Das soll sich bald ändern: Bis 2026 wollen die Forschenden die Anlage ausbauen und ein Fünftel des Strombedarfs des ETH Campus Hönggerberg im Winter mit eigenem Solarstrom aus dem Sommer decken. Dafür wären Kessel mit einem Volumen von 2.000 Kubikmeter nötig, die rund vier Gigawattstunden grünen Wasserstoff speichern können. Nach seiner Umwandlung in Strom würde der gespeicherte Wasserstoff rund zwei Gigawatt­stunden Strom liefern. „Diese Anlage könnte als saisonaler Energie­speicher einen kleinen alpinen Stausee ersetzen. Zum Vergleich: Dies wäre etwa ein Zentel der Kapazität des Pumpspeicher­kraftwerkes Nate de Drance“, sagt Stark. Zudem würden bei der Entladung zwei Gigawattstunden Wärme anfallen, die die Forschenden in das Heizungssystem des Campus integrieren wollen.

Doch würde die Techno­logie auch für die saisonale Energie­speicherung der gesamten Schweiz funktionieren?

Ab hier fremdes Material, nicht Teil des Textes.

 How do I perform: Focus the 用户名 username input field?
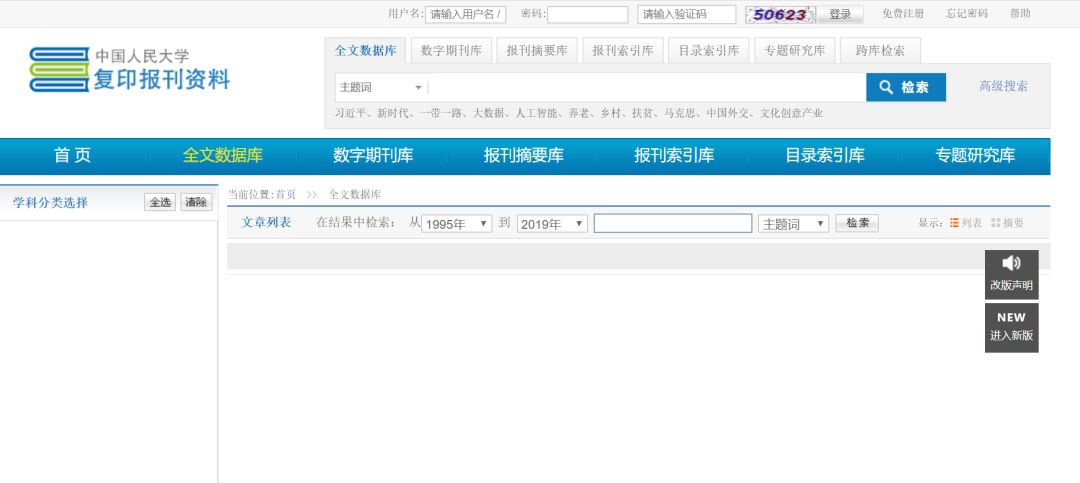(x=466, y=14)
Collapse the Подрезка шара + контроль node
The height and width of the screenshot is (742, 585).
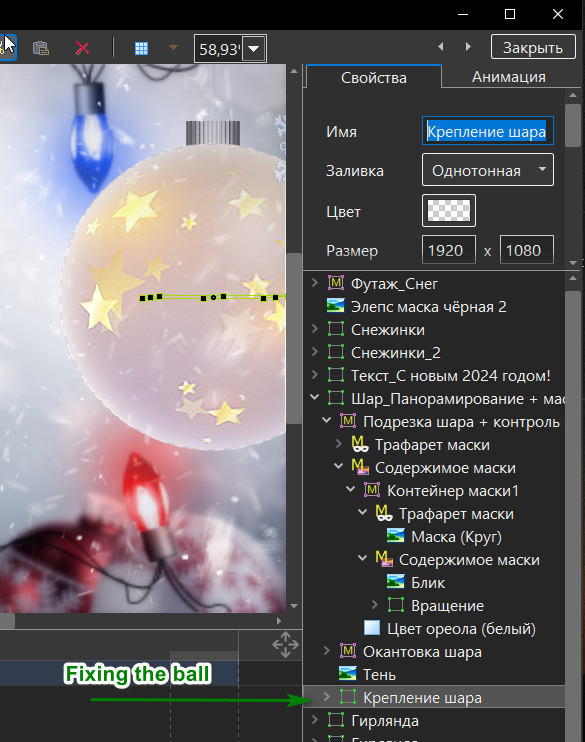pyautogui.click(x=327, y=421)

Die Forschenden haben dazu erste Berechnungen angestellt: Würde die Schweiz in Zukunft jedes Jahr rund zehn Terawattstunden Strom aus saisonalen Wasserstoff­speichern beziehen, wären dafür etwa 15 bis 20 Terawattstunden grüner Wasserstoff und etwa zehn Millionen Kubikmeter Eisenerz notwendig. „Diese Menge an Eisen entspricht etwa zwei Prozent dessen, was Australien, der größte Produzent von Eisenerz, jedes Jahr abbaut“, sagt Stark.

Würde man Tanks bauen, die je etwa eine Gigawattstunde Strom speichern können, hätten diese ein Volumen von rund 1000 Kubikmetern. Dafür wird Bauland von etwa 100 Quadratmetern benötigt. Von diesen Speicher­tanks müsste die Schweiz rund 10.000 bauen, um im Winter zehn Terawatt­stunden Strom zu beziehen, was etwa einer Fläche von einem Quadratmeter pro Einwohner entspricht.